Importantly, fMRI based voxel selection and EEG based trial-type related regressors could either be combined congruently or incongruently (since feature specific response and the feature contrast can be divided into responding stronger to the left or right oriented stimuli). This means that results could be selected for data of all voxels that respond feature specific to one orientation with EEG based regressors built on trials of exactly this orientation (congruent; short: EEGco) or the respective other orientation (incongruent; short: EEGinco). A congruent pairing (EEGco) would e.g. combine data of each voxel with a stronger BOLD increase to left with EEG based regressors based on trials where the stimulus orientation was left. In the case of EEGinco, the same feature specific voxels would rather be combined in a selection with EEG-based regressors for right oriented stimuli. If voxels for both orientations have been selected (feature unspecific response) an EEG regressor that was built on both trial types was used in the result selection (no congruence separation).

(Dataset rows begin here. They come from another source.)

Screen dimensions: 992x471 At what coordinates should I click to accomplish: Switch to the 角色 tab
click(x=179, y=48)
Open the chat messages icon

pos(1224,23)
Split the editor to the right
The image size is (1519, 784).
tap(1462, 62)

Irrespective of voxel selection, a higher t-value selection threshold indicates higher specificity for the respective stimulus and a lower threshold increases the signal-to-noise ratio (SNR) by including more data. This changes the number of voxels selected. In previous publications, employing a similar experimental setup, 500 voxels with highest activation (Lawrence et al., 2018, 2019b) or the top 5%, 10% or 25% activated voxels (Scheeringa et al., 2016) were selected. A study by Markuerkiaga et al. (2021), specifically designed to assess the number of voxels required for optimal SNR in the context of laminar level fMRI, finds 250 voxels (for 3T fMRI) to yield the best contrast-to-noise ratio (CNR). However, since all previously mentioned publications set a more or less arbitrary threshold and the last did not take the correlation with EEG into account and hence potential changes in SNR and CNR for those cases, three thresholds have been selected to eliminate eventual uncertainties: 5%, 10% and 25% of most activated voxels.

A general linear model (GLM) has been computed with predictors for each TF bin separately for all voxel in V1 that later have been sub-selected according to the respective condition. Afterwards, each of the resulting regression coefficients (β coefficients) was multiplied with the voxel specific layer weights that have been obtained as described above. The general strategy rests on the idea that the predicted fMRI activity can be seen as a mixture of signal contributions from each layer in each voxel. For this analysis, contributions from white matter and CSF layers have been excluded and only signal contributions from superficial, middle and deep layers have been taken into account. After averaging results from different hemispheres, experimental blocks, percentiles of interest (e.g. the top 5% voxels of a respective contrast) and time bins for a time interval between 0.1 and 0.8 s after stimulus onset, the final data contains the average regression coefficients for depth × frequency × subject.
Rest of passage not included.